WITH THE abrupt collapse of the David Granger-led coalition government on Friday, every aspect of Guyana society—which was already at a crossroads—is now in flux.
The discovery of oil with the potential to generate US$20 billion in revenue annually years ago positioned the country to transition from one of the poorest in South America to one of the richest. But the oil-find also reignited a centuries-old conflict with Venezuela over who owns the pristine Essequibo region that makes up two-thirds of Guyana’s territory. In March, Granger’s administration had looked to settle the matter once and for all with the filing of legal papers with the International Court of Justice.
Hours after it was clear the government had lost its slender majority, Venezuela’s navy intercepted a ship looking for oil on behalf of Exxon Mobil Corp in Guyanese waters.
At a time when there is so much turmoil in South America, the elections that are now due in three months’ time must bring about an outcome that will ensure Guyana is restored to stability. Whoever is victorious needs a strong enough mandate to either govern outright or to form a coalition government that is not as vulnerable as Granger’s proved to be. With the difficulties of coalition governance ultimately being his undoing, question marks also remain over Granger’s future role, if any, going forward given his health.
The toppling of the Guyana government also threatens to profoundly alter the regional security landscape at a time when Venezuela’s decline has exposed vulnerabilities. Many will be looking for assurances from campaigning parties as to whether Guyana will maintain commitments entered into by Granger. These include the handling of the border dispute as well as initiatives such as the Memorandum of Understanding signed between Guyana and TT.
This country has experience of the various modes of governance including coalitions and governments with outright majorities. The Guyana experience is a reminder of how both modes can easily see governments abruptly upended. With a recent NACTA poll placing the PNM and UNC in a close race in favour of the incumbent, the political parties in our democracy should take note and remember the adage when your neighbour’s house is on fire wet your own.

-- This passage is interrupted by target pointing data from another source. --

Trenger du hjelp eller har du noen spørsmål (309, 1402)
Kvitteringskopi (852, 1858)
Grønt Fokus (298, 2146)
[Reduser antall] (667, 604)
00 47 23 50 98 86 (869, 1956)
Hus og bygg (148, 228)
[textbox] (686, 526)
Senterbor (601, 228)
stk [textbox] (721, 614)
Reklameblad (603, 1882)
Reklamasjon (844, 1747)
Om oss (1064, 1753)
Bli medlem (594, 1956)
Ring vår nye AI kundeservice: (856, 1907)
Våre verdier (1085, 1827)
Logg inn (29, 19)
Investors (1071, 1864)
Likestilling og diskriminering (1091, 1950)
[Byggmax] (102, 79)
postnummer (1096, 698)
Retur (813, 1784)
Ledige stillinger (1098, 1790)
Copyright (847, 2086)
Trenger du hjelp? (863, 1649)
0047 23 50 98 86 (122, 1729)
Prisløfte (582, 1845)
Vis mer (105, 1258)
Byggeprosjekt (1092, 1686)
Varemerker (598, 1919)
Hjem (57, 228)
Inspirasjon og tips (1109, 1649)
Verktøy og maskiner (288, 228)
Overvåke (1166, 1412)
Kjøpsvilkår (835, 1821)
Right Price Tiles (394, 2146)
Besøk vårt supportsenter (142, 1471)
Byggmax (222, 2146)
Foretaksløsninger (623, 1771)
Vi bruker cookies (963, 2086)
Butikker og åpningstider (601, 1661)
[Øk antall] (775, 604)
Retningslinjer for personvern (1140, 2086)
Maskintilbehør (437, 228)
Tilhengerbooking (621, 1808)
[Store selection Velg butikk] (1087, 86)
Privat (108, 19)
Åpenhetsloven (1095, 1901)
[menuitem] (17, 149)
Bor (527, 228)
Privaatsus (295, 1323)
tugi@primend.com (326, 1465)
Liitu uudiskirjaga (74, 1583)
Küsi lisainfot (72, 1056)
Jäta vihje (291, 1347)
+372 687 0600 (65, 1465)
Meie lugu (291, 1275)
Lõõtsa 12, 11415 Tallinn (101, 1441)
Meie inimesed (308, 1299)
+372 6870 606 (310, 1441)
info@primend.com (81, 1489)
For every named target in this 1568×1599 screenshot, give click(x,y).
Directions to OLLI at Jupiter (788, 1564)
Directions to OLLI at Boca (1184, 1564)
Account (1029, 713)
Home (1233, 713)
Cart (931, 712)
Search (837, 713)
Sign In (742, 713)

However, the greatest anxiety will no doubt be about whether the coming political processes will be peaceful given Guyana’s history. In explaining why he voted against the government in a no-confidence motion, back-bencher Charrandas Persaud set an ominous tone.
“If I die now because people may not be happy with what I have done I will die a happy person. I will have a clear conscience,” Persaud said. In the coming months, Guyana must move beyond that tone and enforce its burgeoning tradition of peaceful electoral campaigns and elections.